MTA Turnstile Data

Analyzing MTA Turnstile Data to Strike more Effectively

Start Date End Date Duration Members
01/19/2016 01/25/2016 1 week 4


For this project, we used New-York MTA turnstile data to determine which subway line is most used during the month.


Data was collected from the New-York MTA turnstile data at: MTA-Turnstile-data

Tools Used

Use Tool
Code Python


Turnstiles had cumulative counts and thus the exact number of individuals that went through each turnstile during a day had to be computed.

Some turnstiles had negative cumulative counts. To compensate for this we decided to take the absolute value where the count was no lower than -10 000 and anywhere else the count was set to 0.

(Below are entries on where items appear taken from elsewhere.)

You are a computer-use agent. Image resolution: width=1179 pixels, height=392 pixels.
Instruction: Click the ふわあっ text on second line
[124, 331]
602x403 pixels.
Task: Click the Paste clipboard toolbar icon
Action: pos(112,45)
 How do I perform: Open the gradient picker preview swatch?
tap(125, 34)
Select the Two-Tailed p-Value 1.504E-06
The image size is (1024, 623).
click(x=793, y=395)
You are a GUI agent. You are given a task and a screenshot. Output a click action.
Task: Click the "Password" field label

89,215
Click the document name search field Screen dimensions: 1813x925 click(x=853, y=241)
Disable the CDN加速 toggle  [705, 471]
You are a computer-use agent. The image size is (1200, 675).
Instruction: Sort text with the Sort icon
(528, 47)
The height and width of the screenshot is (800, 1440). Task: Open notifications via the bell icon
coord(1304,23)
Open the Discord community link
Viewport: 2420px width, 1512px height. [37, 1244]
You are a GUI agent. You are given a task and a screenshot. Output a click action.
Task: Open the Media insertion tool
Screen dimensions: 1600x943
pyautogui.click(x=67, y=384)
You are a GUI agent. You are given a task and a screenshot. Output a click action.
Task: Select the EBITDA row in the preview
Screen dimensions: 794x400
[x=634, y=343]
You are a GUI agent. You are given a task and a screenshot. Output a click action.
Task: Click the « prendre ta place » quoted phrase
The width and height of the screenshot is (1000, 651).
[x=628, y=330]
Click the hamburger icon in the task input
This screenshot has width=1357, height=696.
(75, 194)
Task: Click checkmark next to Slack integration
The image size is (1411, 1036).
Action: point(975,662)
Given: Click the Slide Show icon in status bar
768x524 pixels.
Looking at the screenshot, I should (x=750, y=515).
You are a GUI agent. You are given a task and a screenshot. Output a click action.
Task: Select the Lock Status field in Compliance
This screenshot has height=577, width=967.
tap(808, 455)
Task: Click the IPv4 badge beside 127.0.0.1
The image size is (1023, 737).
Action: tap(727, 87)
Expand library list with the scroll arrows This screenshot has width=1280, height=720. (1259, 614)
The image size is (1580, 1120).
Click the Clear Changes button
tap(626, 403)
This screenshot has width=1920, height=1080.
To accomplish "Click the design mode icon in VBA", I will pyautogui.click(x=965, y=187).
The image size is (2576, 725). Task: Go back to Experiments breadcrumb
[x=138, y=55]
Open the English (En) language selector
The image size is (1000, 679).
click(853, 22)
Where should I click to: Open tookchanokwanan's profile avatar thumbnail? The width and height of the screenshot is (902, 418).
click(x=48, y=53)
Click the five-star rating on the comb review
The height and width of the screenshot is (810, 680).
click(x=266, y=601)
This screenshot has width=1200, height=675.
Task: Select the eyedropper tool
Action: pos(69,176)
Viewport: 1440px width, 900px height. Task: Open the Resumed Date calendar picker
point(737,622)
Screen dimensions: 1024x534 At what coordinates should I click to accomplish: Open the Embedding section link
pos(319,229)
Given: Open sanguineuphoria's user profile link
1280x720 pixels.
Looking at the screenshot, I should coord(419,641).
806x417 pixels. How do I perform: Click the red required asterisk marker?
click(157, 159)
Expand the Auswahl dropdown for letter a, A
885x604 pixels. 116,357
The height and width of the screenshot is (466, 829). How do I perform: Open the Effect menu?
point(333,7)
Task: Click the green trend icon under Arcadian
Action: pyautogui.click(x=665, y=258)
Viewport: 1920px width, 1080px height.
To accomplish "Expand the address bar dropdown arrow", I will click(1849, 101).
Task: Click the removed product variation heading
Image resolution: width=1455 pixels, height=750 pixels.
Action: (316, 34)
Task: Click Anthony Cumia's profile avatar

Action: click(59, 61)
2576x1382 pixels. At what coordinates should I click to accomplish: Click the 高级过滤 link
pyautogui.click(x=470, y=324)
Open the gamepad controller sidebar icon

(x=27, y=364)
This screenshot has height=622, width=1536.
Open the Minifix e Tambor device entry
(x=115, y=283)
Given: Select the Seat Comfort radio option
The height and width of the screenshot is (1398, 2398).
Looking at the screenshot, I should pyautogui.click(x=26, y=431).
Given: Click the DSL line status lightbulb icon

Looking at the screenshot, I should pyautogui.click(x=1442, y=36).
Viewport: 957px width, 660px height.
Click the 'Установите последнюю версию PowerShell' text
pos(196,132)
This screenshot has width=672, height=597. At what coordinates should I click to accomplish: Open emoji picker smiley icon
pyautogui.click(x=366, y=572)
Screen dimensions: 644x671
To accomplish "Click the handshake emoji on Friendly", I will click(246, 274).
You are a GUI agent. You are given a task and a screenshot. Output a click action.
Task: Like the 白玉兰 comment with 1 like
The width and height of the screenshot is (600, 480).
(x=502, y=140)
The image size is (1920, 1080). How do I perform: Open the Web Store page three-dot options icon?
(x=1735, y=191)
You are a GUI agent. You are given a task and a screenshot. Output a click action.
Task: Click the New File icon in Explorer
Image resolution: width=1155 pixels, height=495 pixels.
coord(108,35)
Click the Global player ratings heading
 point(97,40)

We had to compute an estimate on how many individuals were taking a subway line at a given time. To do this we considered that for every station the same number of people took the different lines branching out from that station and in either direction.


The data was flawed and we didn't use it over a period long enough that the errors would dissapate.


To make this project fun we imagined we were a data science group attempting to get a contract with the New-York MTA Labor Union. We were therefore looking for the busiest line so that the Union could strike more effictevily.


I strongly encouraged our team to use classes which I believed would have allowed better analysis of our problem.


A conflict arouse when I attempted to get the group to code the Python script with classes. But the individuals in my group were not familiar with object-oriented programming.

What would I do differently

For this project I would have taken on a more systematic approach. In other words, build different functions to compute reliable information separately about our problem in order to build an efficient analytical solution.